Campaign Courts Tennis Fans Online
The "Right in Your Own Backyard. See It Live!" campaign marks the event's first departure from traditional advertising as the centerpiece of its efforts. The nucleus of the campaign is online sweepstakes in which 11 entrants can win the chance to sit at a "backyard patio" set up alongside the court.
The campaign's message is that even the marginal fan should come out and see the event, which will be at the Yale University campus from Aug. 18 to 26.
"We want to build buzz and excitement," said Anne Worcester, tournament director at Pilot Pen Tennis Presented by Michelob Light, New Haven, CT. "It's actually a way to attract the fair-weather fan who likes the excitement of a contest or sweepstakes, to get them to come to the Web site and hopefully get them to come to the matches. We want to attract more than just the hard-core tennis fan. We want to beat last year's attendance record [of 75,000 fans]."
To promote the contest, 200,000 ticket brochures that direct consumers to the site will be sent out. The brochure, which is essentially a direct mail advertisement promoting the event, will be sent to lists included in the sponsors' databases as well as to members of tennis clubs in Connecticut. The pieces were expected to drop at the end of the month.
Michelob Light retailers throughout the state also will promote the online contest through point-of-purchase displays and other collateral. Michelob has approximately 500 accounts in the state. The New Haven Register and other local newspapers and publications also will promote the event. Spots will air on local radio stations as well.
Using the Web as the vehicle for entry has a number of advantages, Worcester said. It is less expensive than traditional sweepstakes and can expose visitors to other information about the event.
"While they're on the Web site, they can learn about special events, top players, the TV schedule and how to buy tickets," she said.
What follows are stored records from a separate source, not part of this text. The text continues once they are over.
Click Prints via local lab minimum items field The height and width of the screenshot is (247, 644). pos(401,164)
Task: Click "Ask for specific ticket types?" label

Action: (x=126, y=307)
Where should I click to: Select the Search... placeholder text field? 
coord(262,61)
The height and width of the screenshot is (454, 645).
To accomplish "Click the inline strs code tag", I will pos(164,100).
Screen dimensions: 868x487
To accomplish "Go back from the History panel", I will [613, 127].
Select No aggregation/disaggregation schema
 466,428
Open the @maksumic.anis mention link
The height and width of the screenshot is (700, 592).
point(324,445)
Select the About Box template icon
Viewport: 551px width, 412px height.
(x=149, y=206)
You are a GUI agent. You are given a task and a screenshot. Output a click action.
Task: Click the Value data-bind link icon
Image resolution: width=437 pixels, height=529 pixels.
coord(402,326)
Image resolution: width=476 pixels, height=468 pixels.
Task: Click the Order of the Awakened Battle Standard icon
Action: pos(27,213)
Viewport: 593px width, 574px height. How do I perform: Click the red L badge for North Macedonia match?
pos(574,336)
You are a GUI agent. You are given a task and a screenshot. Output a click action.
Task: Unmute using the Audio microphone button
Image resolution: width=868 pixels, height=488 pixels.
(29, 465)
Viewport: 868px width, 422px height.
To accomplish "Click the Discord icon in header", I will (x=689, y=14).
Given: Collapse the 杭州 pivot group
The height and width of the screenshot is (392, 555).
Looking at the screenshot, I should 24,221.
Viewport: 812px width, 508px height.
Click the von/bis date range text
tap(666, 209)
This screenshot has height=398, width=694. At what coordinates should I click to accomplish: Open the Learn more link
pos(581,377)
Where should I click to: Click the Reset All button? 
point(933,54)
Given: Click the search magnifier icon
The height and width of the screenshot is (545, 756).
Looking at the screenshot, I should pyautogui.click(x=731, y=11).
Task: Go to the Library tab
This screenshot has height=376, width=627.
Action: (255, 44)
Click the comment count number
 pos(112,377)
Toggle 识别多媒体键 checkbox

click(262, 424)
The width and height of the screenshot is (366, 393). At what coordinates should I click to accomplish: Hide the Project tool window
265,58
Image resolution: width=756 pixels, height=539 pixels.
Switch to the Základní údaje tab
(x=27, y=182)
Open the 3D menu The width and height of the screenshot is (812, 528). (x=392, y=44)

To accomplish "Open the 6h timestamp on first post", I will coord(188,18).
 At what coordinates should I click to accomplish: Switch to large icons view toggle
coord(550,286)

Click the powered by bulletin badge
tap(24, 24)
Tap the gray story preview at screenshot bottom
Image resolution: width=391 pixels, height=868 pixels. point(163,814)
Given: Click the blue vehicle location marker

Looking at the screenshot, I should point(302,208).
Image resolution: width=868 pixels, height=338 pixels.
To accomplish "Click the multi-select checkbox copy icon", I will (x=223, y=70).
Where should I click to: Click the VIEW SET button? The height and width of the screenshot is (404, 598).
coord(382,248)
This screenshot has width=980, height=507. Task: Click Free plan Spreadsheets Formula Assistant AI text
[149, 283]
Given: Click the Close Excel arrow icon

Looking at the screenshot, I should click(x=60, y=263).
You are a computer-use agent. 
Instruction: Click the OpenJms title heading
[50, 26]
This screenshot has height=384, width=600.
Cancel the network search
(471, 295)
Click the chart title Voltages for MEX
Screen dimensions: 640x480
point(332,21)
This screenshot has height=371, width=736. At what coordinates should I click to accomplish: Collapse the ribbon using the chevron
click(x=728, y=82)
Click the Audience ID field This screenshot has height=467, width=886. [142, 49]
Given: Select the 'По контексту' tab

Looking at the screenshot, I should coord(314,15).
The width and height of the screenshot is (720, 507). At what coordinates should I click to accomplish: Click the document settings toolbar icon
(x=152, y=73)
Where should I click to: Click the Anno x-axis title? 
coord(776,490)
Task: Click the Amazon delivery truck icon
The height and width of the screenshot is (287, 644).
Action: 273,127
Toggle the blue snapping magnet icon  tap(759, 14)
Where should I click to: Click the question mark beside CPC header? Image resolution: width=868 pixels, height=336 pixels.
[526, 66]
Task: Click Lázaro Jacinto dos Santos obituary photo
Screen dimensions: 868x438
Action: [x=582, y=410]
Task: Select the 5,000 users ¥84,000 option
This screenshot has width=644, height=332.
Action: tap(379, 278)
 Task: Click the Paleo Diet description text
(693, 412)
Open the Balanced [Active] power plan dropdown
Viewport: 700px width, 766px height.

Last year, PilotPenTennis.com received double the number of visitors compared with 1998. Worcester expects traffic to keep growing significantly as a result of the contest.
This type of campaign is unusual within the tennis world, according to Worcester. "Tennis is marketed in a very traditional way: ticket brochures, posters, television and radio. This is a whole new entertainment component," she said.
In addition to the 11 online winners, another winner will be selected from among the tournament's attendees to sit at the patio during the finals. The patio will include patio furniture, umbrellas and butler service. One of the 12 winners will be selected to receive the furniture.
The Pilot Pen event is the last Women's Tennis Association tournament prior to the U.S. Open. At press time, blue-chip players such as Venus Williams and Monica Seles had committed to the Pilot Pen tournament.
The event will receive 11 hours of national television coverage over four days on ESPN/ESPN2, with the singles final broadcast live on CBS Sports. International coverage will reach more than 350 million potential viewers in 100 countries.